1 Introduction

Visual target tracking is a fundamental task in computer vision and vision based analysis. In general, single target tracking algorithms consider a bounding box around the object in the first frame and automatically track the trajectory of the object over the subsequent frames. Readers may refer to [13] and [12] for a review of the state-of-the-art in object tracking and a detailed analysis and comparison of representative methods.

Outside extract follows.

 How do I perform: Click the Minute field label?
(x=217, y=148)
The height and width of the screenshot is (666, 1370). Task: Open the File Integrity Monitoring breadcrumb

In this paper, we propose a new deep learning based tracking architecture (Fig. 1 shows the overall architecture of the proposed tracking system) that can effectively track a target given a single observation. The main contribution of this paper is a unified deep network architecture for object tracking in which the probability distributions of the observations are learnt and the target is identified using a set of weak classifiers (Bayesian classifiers) which are considered as one of the hidden layers. In addition, we fine-tune the CNN tracking system to adaptively learn the appearance of the target in successive frames. Experimental results indicate the effectiveness of the proposed tracking system.

Fig. 1.
figure 1

Overview of our approach: given one frame, we sample three batches: positive batch, negative batch, and prediction batch. In the forward procedure, given CNN parameters, we use the positive batch and negative batch to re-estimate Gaussian parameters. Then we search in the prediction batch for the new location with maximum score. In the backward procedure, given Gaussian parameters, we compute gradients with respect to feature nodes and update CNN parameters.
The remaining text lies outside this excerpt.